It has taken a Kamala Harris – half Jamaican, half Indian and by her own definition, all American – to show the United States and the world that race isn’t a black or white issue and there are grey areas in our understanding of identity.
That we are coming to this realisation only now, in 2020, is somewhat surprising. It has been two decades since the US Census Bureau allowed people to self-identify with more than one race when completing their census form. Back in 2015, a Pew Research Centre survey estimated that 6.9 per cent of America’s population was multi-racial. In 2008, the US got its first multi-racial president in Barack Obama, son of a white woman from Kansas and a black man from Kenya. And yet, it is Ms Harris who is seen to embody an explicitly multi-racial reality.
One might well wonder why and what it says about America. A couple of things at the outset. First, Americans, like much of the world, want to be able to easily label people by race.
Mr Obama’s black-white parentage meant he was automatically classified as “black” in the eyes of Americans, even though he is half-white.

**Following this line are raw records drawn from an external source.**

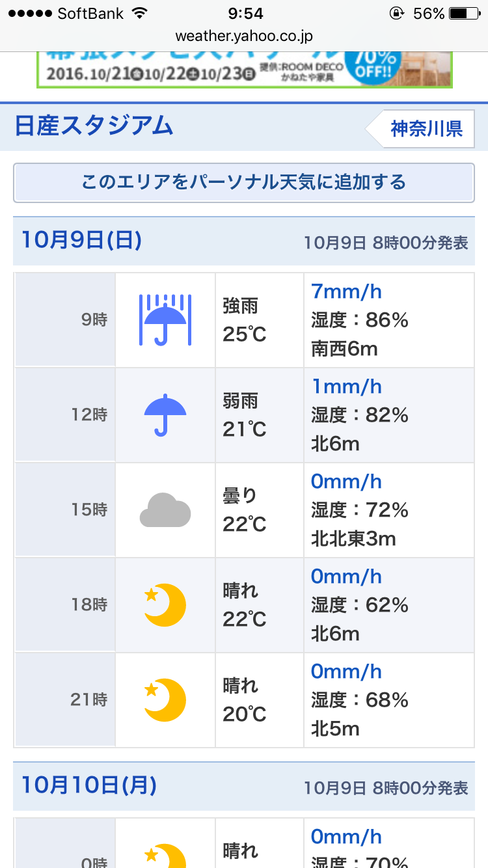Viewport: 488px width, 868px height.
Task: Tap the 9:54 clock in status bar
Action: click(x=245, y=13)
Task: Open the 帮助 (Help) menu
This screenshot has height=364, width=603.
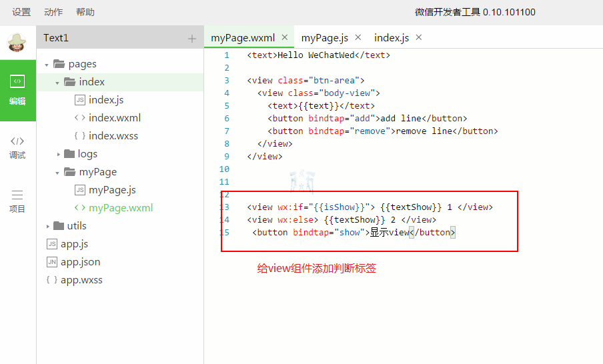Action: (85, 12)
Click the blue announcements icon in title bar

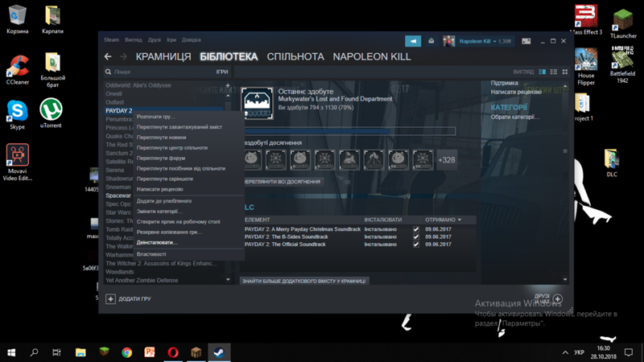[412, 41]
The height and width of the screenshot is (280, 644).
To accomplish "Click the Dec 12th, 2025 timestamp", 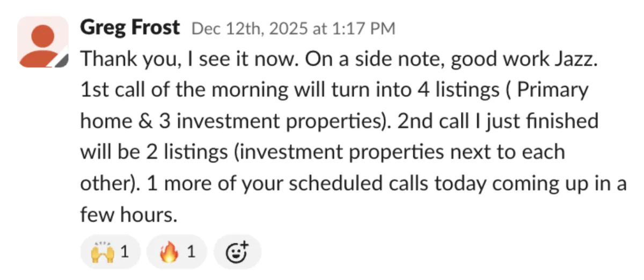I will click(293, 28).
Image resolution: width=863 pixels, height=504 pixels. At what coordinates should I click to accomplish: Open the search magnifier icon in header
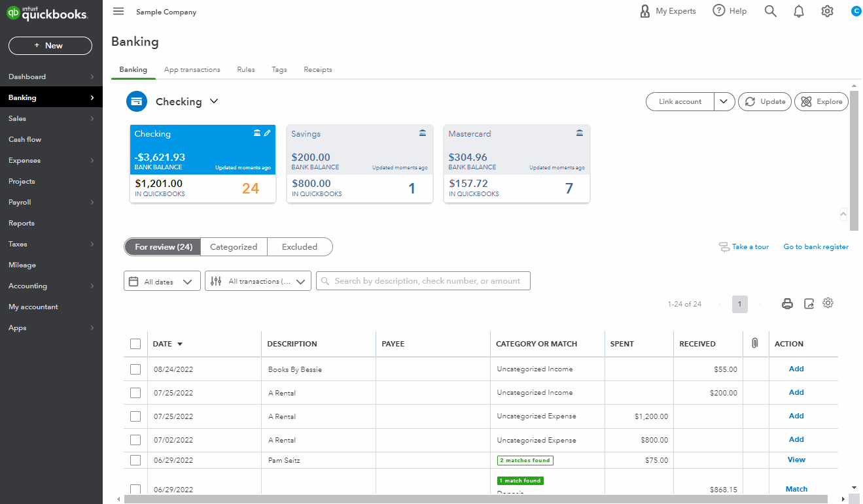point(771,11)
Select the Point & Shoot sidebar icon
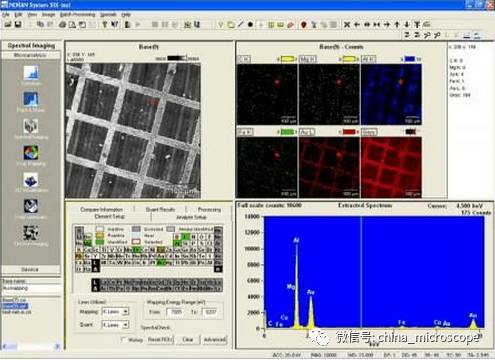Image resolution: width=495 pixels, height=360 pixels. point(31,99)
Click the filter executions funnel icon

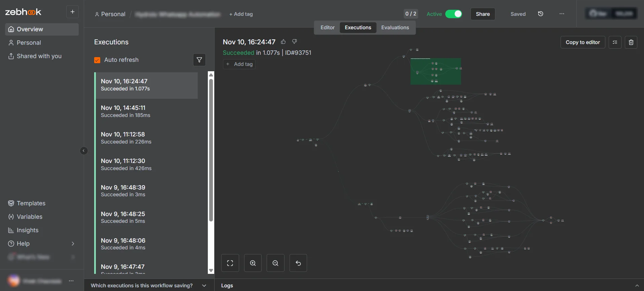(199, 60)
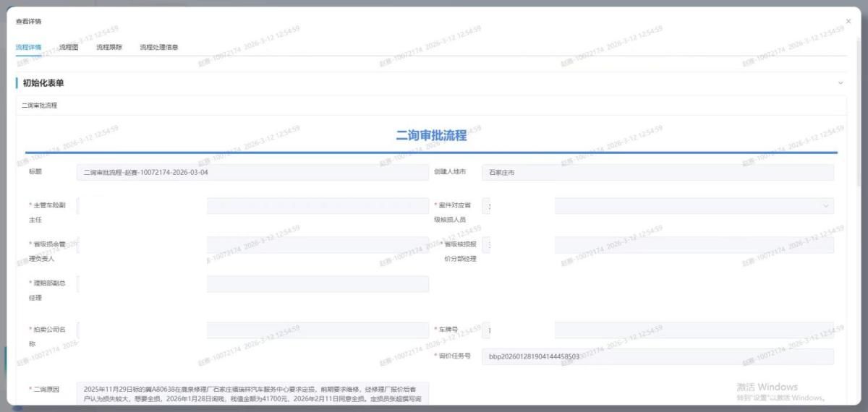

This was in line with the so-called “one-drop rule,” a social mechanism that once had legal status in some American states and which regards anyone with a trace of African ancestry as black.
But Ms Harris represents a conundrum because her heritage is Indian and Caribbean. Like Mr Obama, she could be labelled black under the one-drop rule and she has, in fact, long been seen as, and self-identified as a black woman.
However, the historic nature of her nomination for vice-president has thrown the Indian-American half of her identity into the foreground, not least her name (Kamala, meaning lotus in Hindi and Devi, meaning goddess), the strength of her ties to family in India, her memories of the Indian meals at home and her rudimentary knowledge of Tamil.
To complicate the matter, there is Ms Harris’s Oakland, California birth certificate from 1964. It records her mother, Shyamala Gopalan’s “colour or race” as Caucasian, the only option available to Indian-Americans at the time.
In itself, Ms Harris’s birth certificate illustrates the rigid black-white binary that has long structured much of the discussion around identity in the US, as well as the country's political and social policy.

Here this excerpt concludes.